───── MATERIAL SUPPLIED ─────
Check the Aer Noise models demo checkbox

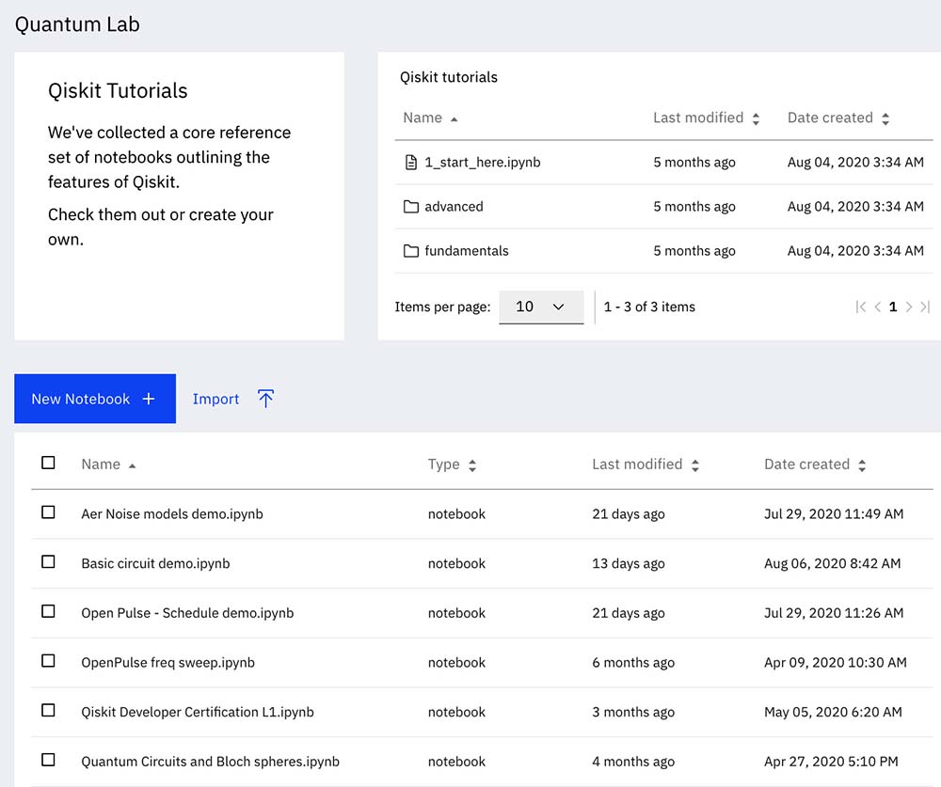[x=48, y=512]
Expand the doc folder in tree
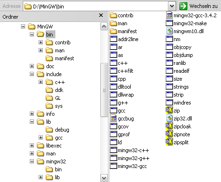 click(x=32, y=66)
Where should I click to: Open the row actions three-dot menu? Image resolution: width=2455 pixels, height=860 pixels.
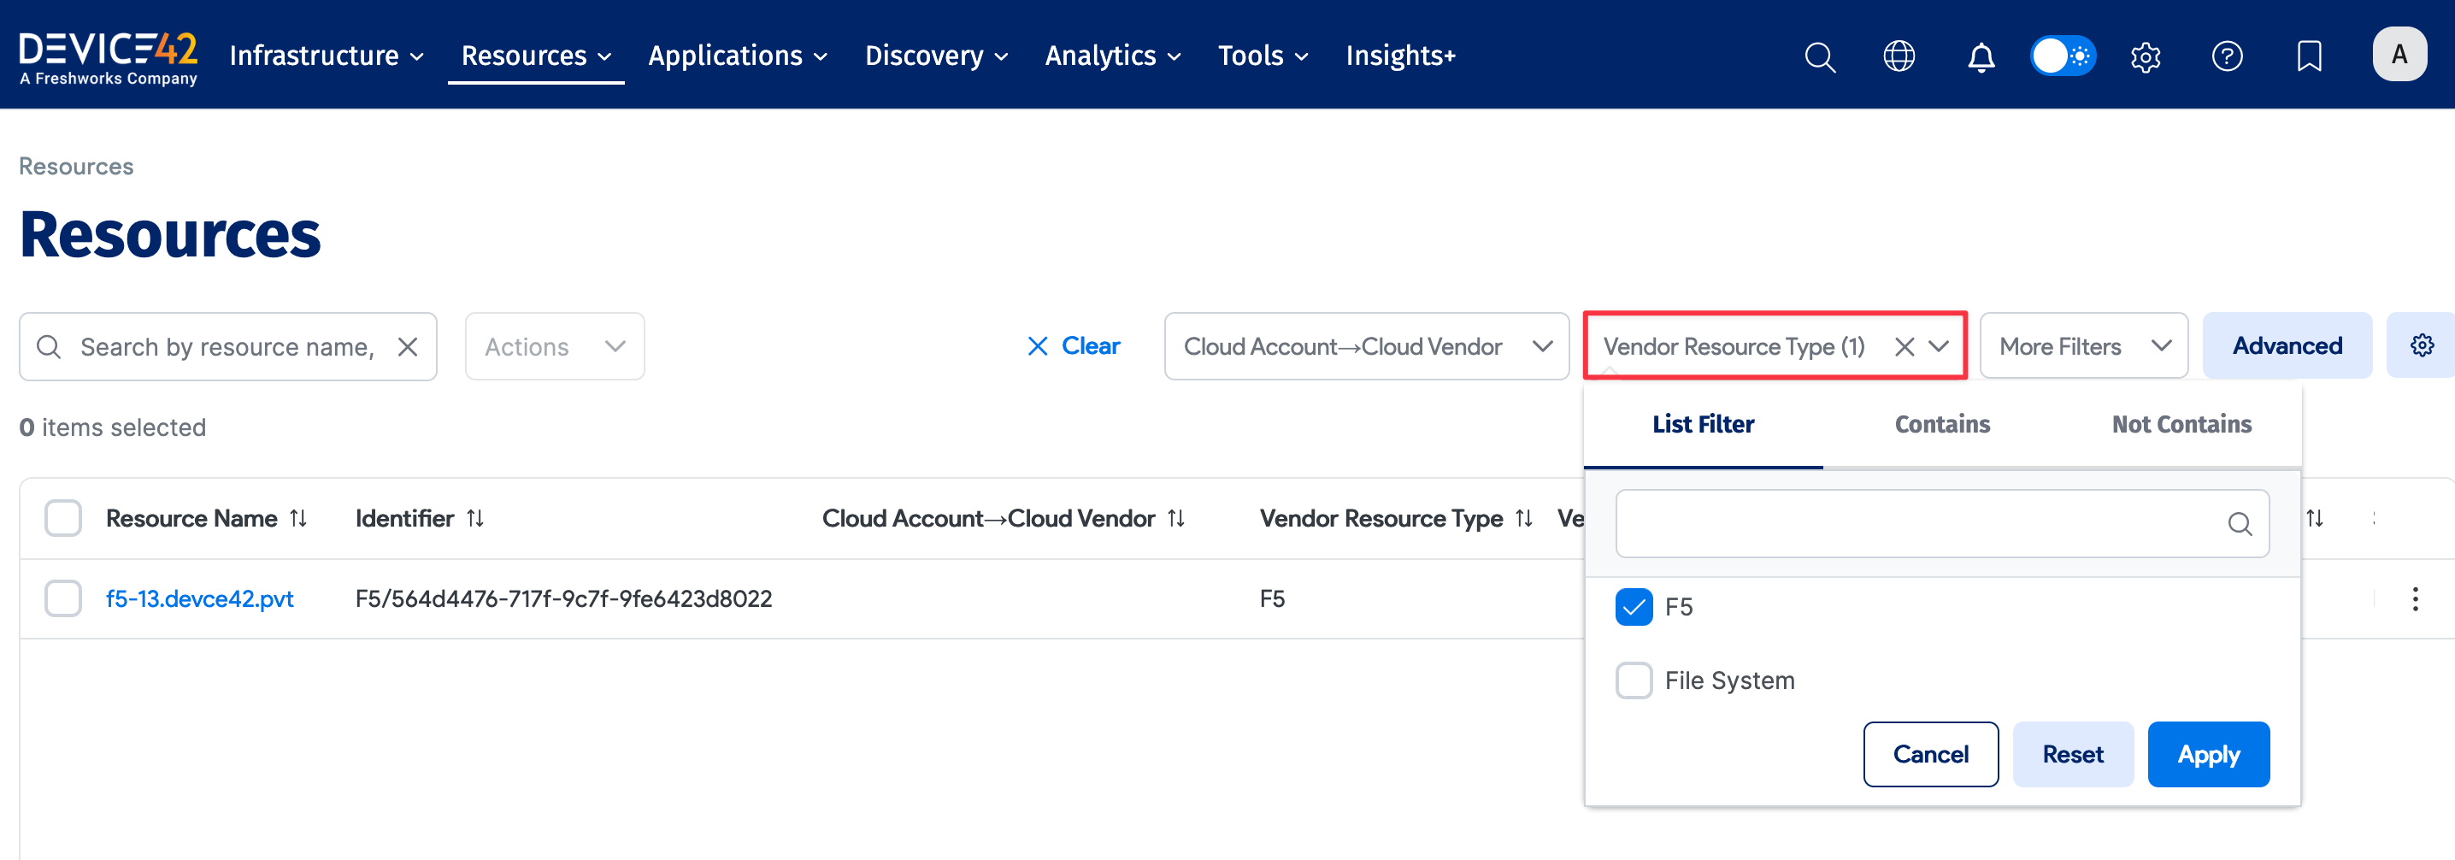[x=2414, y=599]
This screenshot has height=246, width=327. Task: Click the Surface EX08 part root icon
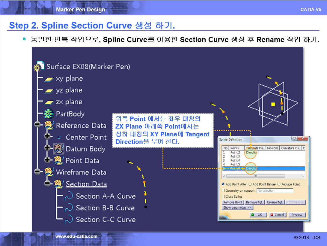(x=37, y=67)
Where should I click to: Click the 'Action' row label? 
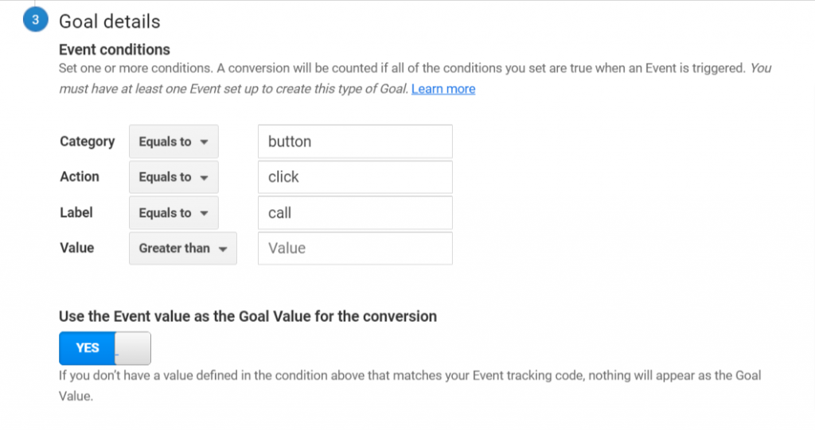pyautogui.click(x=80, y=176)
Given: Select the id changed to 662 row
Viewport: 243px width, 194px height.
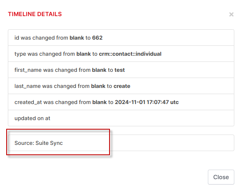Looking at the screenshot, I should (121, 38).
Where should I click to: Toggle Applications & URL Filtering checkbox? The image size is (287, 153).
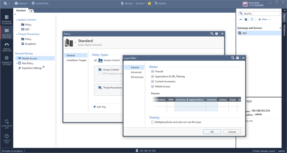pos(152,77)
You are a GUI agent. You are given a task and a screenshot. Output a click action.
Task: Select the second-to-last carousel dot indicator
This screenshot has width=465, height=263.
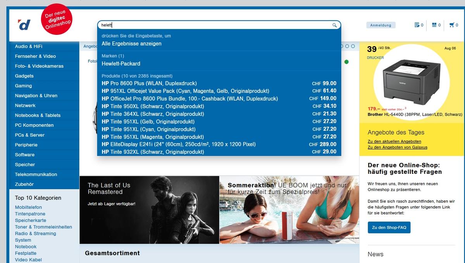pyautogui.click(x=347, y=46)
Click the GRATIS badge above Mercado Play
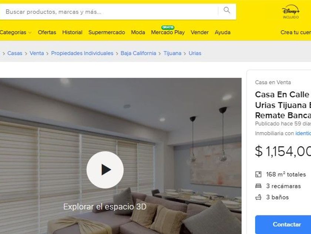Screen dimensions: 311x234 tap(168, 27)
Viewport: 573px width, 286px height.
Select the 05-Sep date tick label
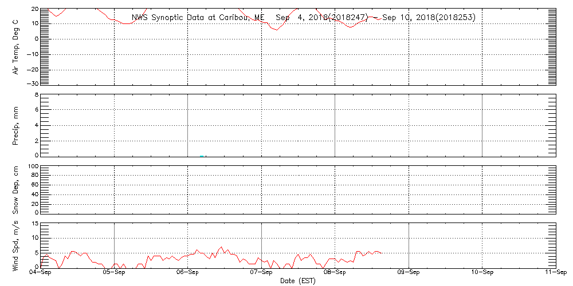coord(114,273)
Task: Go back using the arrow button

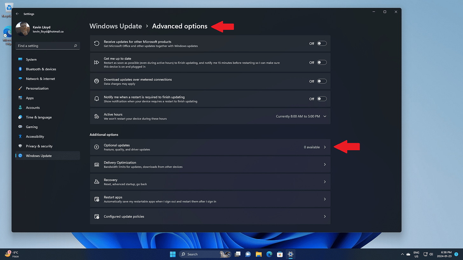Action: [x=18, y=14]
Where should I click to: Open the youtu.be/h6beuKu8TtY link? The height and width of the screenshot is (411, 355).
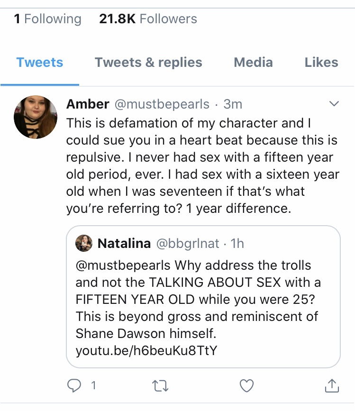[x=146, y=350]
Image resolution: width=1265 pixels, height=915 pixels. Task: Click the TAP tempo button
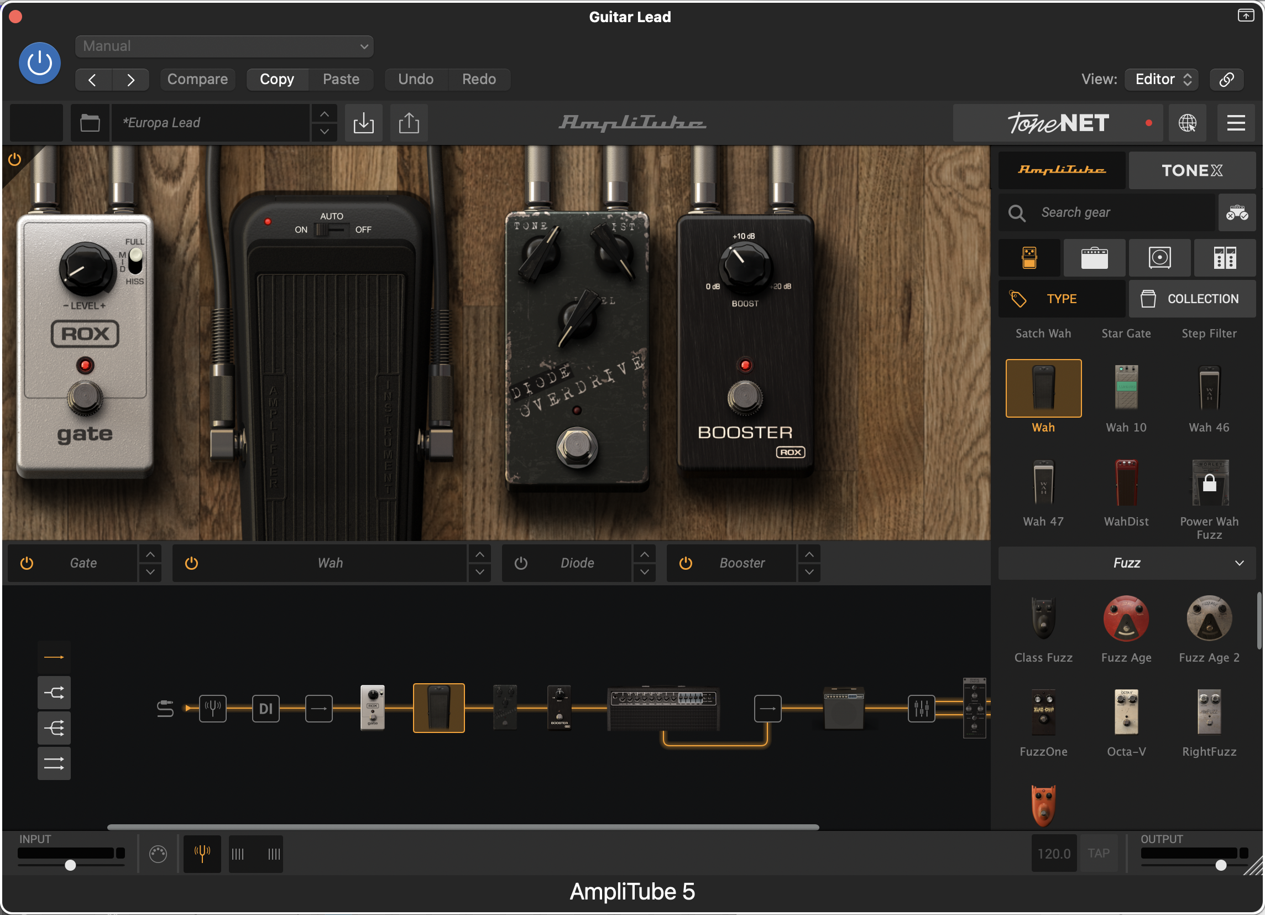(x=1098, y=853)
─────
WHAT YOU ARE ASKED TO DO:
Among the entries above, find the line with "This screenshot has height=246, width=327." and repeat exactly from there through the line with "Viewport: 573px width, 286px height.", leaving out the pictures.

YOUR RESPONSE:
This screenshot has height=246, width=327. Task: Click the Surface EX08 part root icon
(x=37, y=67)
Where should I click to: Click the 'Action' row label? 
pyautogui.click(x=80, y=176)
Given: Select the id changed to 662 row
Viewport: 243px width, 194px height.
Looking at the screenshot, I should (121, 38).
Where should I click to: Toggle Applications & URL Filtering checkbox? The image size is (287, 153).
pos(152,77)
You are a GUI agent. You are given a task and a screenshot. Output a click action.
Task: Select the second-to-last carousel dot indicator
This screenshot has width=465, height=263.
pyautogui.click(x=347, y=46)
Click the GRATIS badge above Mercado Play
Screen dimensions: 311x234 tap(168, 27)
Viewport: 573px width, 286px height.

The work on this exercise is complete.